Lifelong Learning

In the 21st century global economy, Louisville is no longer competing only with regional cities like Nashville and Indianapolis to attract high-quality jobs. We are competing with cities around the world.

A highly skilled workforce is a key draw for high-wage employers -- which, in turn, lures even more college graduates to the community.

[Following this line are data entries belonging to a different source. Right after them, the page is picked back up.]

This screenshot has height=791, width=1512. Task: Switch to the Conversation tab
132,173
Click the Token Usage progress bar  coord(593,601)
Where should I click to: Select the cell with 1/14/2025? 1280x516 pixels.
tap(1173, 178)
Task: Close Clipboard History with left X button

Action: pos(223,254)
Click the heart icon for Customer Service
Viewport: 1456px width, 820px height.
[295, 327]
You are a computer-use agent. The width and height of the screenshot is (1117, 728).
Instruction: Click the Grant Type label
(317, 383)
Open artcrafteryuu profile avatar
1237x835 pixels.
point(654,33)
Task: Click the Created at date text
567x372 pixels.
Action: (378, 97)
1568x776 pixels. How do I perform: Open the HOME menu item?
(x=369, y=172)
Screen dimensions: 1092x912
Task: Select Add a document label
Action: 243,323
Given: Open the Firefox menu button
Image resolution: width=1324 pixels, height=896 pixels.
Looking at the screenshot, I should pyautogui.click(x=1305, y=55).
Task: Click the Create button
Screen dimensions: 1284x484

That's why building our reputation as a city of lifelong learners is one of Mayor Greg Fischer’s main goals for Louisville.

“Education improves the life of an individual, the future opportunities of that individual's family, and the economy of the entire community," said Fischer. 

Louisville has clearly articulated goals and plans for raising educational attainment, including: 

  • 55,000 Degrees -- a ground-breaking collaboration of top education, business and civic leaders who are working together to ensure that Louisville builds a college-going (and college-completing) culture. The goal is 55,000 more degrees (both two-year and four-year) by 2020. Recognizing the need to close racial gaps in educational achievement, the city is also working with African-American leaders to launch 15,000 Degrees, pledging that at least 15,000 of the new degrees will be held by African-Americans. Similarly, Louisvillians with Hispanic/Latino backgrounds have created “Behold! 1500 Latinos”.
  • Out-of-School Time Coordinating Council: In June, 2012, Louisville Metro Government, the local public schools and Metro United Way began working together with the Wallace Foundation to create better enriching activities for children during non-school hours. Most of the programs are housed at city community centers. This is just one of the ways that Louisville supports Jefferson County Public Schools, the nation’s 28th largest school district. Although the school district is governed by an independently-elected, seven-member school board, the mayor works to support the district's goal of being the best urban school district in America. 
  • Close the Deal - Another collaborative effort that helps students in schools with low college-going rates apply for admission, scholarships and financial aid.
  • LEEP - The Louisville Education and Employment Partnership program has helped students at risk of dropping out successfully transition to college, a career, or the military.
  • Kindergarten Countdown and Cultural Pass are two programs that enable children to attend cultural events and museums for free during the summer to make sure that every child has enriching opportunities. 
  • The Mayor's SummerWorks Program is overseen by KentuckianaWorks and provided jobs in 2014 for 2,000 area youth. Mayor Fischer knows the value of providing real-world work experience (and pocket money!) to area youth who might otherwise spend the summer idle. 
  • The Louisville Free Public Library is also a tremendous part of the city's lifelong learning efforts. The new Southwest Regional Library opened in Sept. 2014 and major funding has been secured for the new South Central Regional Library in Okolona.
  • Metropolitan College - An innovative program that began in 1998 to provide tuition-free education to students at U of L or JCTC who work on UPS's critical night shift. This program has enabled thousands of students to attend college while meeting the workforce needs of Louisville's largest employer.